In short yes. Both can be used. FC deals only what can be removed outside the camera view. What's inside the view or to be occluded is a more difficult proposition. There are few techniques for occlusion and i don't go into too much detail but you will find a couple of simple methods may improve your performance.
Dynamic occlusion, that is within each frame is challenging performance wise. Unless the objects you are testing are geometrically or complex shader wise you won't see as much of a benefit using some of the more advanced shader techniques. What you can do though to improve performance through occlusion is to get the hardware to work for you.
What i mean is to order your objects in your visible set from front to back. What this gives you is the ability to remove over draw by leveraging the z buffer. The z buffer itself in modern hardware is very fast. This effectively eliminates unnecessary draw actions to your back buffer.
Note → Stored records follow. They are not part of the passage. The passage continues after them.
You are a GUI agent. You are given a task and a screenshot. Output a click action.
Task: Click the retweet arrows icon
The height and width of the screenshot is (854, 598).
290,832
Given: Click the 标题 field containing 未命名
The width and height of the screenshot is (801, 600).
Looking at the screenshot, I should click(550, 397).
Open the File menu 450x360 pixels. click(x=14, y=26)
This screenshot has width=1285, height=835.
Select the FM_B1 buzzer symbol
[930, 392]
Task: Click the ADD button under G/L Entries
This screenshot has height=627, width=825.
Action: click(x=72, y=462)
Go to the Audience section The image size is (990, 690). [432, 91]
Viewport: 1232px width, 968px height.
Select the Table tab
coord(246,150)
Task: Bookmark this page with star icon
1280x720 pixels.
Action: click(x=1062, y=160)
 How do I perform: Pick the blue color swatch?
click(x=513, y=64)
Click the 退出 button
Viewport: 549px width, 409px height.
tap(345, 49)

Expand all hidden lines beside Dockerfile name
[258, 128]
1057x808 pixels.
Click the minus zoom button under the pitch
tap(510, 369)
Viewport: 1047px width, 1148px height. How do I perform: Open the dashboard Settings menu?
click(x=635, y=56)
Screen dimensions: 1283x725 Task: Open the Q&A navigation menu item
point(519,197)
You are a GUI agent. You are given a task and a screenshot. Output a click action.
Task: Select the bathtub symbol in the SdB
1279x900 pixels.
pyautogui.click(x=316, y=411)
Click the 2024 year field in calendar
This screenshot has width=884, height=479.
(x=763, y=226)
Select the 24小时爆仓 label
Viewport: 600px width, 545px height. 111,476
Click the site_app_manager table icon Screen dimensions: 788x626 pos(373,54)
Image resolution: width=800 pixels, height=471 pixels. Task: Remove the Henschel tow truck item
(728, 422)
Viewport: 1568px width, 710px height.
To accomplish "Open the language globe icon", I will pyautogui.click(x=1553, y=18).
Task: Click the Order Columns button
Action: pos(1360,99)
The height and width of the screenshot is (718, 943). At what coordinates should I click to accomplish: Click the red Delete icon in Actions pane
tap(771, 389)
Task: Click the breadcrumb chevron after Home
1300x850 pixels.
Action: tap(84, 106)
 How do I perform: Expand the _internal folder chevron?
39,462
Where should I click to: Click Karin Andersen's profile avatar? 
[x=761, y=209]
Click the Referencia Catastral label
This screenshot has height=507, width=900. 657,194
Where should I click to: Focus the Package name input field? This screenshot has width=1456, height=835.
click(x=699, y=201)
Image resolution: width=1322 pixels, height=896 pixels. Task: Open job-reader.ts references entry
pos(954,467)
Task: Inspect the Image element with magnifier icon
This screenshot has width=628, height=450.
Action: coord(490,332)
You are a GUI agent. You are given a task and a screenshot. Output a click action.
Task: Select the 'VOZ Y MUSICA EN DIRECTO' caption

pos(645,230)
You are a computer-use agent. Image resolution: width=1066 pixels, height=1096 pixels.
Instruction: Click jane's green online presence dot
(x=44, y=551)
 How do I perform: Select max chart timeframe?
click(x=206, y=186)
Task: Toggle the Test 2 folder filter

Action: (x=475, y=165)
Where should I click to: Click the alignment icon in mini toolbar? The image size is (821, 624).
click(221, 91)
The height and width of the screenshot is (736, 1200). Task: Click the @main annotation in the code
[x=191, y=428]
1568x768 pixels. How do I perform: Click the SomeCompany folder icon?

And in some cases it's faster as occlusion has edge cases where you end drawing the whole object even if only 1 pixel is exposed.
For static scenes, where criticality of frame time is not an issue, you can get into possible viewable sets (PVS) and this can test whether parts of your static scene can be seen from other parts. This where you can leverage bsp or quad yes to break your world up then test parts against other parts.
It's just a start. There are a number of books on the market talking about occlusion and how to achieve it. Gl
Edit: just to add. No, specifically implemented occlusion may not be in every graphics engine but some form most likely used and in some of the more defunct gpus designs such as tile renderer based would have a form of occlussion built in. To also dd. Using FC before OC makes the process of occlusion faster by only testing to the PVS possible viewable set.